'''

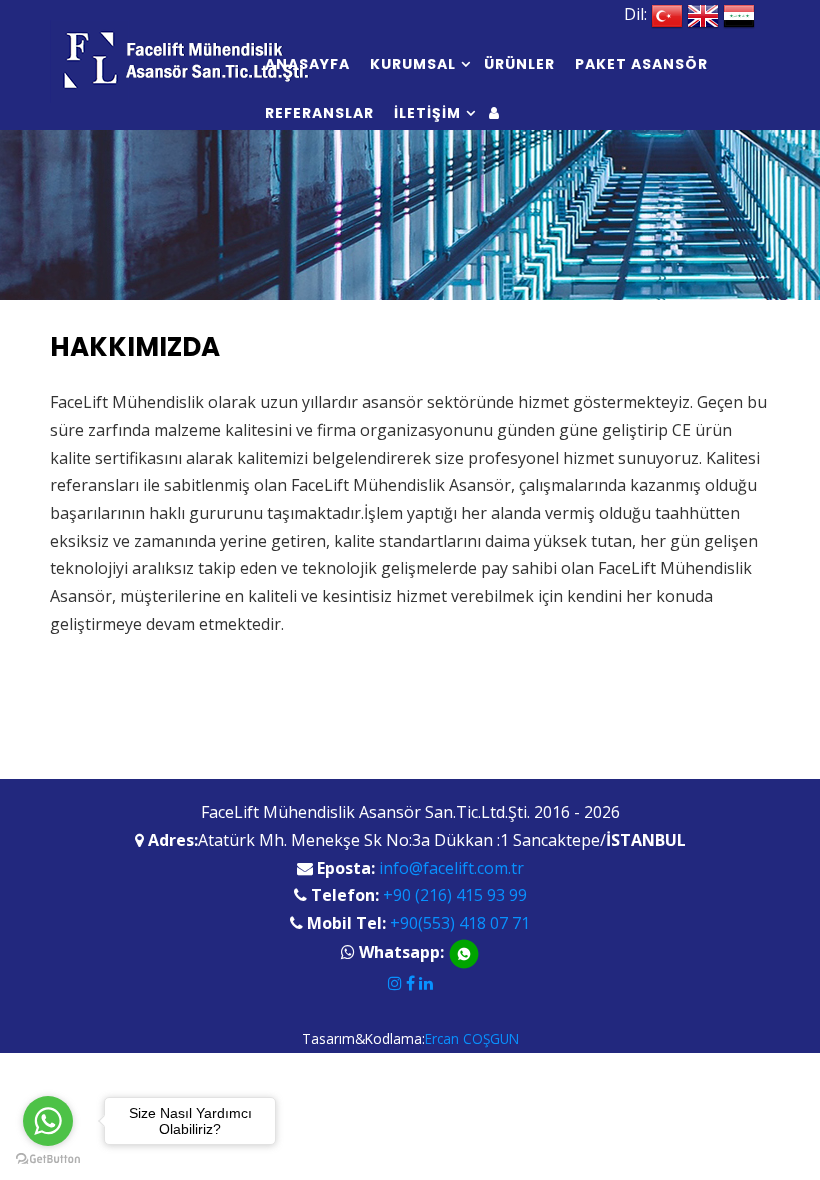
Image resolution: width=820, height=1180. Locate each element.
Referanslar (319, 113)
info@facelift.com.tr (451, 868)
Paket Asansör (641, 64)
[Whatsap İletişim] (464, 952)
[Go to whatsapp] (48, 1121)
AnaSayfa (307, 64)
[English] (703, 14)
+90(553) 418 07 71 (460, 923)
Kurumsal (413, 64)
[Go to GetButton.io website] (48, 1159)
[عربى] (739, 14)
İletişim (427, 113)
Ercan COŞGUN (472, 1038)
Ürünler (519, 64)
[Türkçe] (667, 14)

'''

Prompt
When you transcribe the lines above, keep every word exact but leave the pictures behind.

Solution to this task
Image resolution: width=820, height=1180. Locate each element.
Referanslar (319, 113)
info@facelift.com.tr (451, 868)
Paket Asansör (641, 64)
[Whatsap İletişim] (464, 952)
[Go to whatsapp] (48, 1121)
AnaSayfa (307, 64)
[English] (703, 14)
+90(553) 418 07 71 (460, 923)
Kurumsal (413, 64)
[Go to GetButton.io website] (48, 1159)
[عربى] (739, 14)
İletişim (427, 113)
Ercan COŞGUN (472, 1038)
Ürünler (519, 64)
[Türkçe] (667, 14)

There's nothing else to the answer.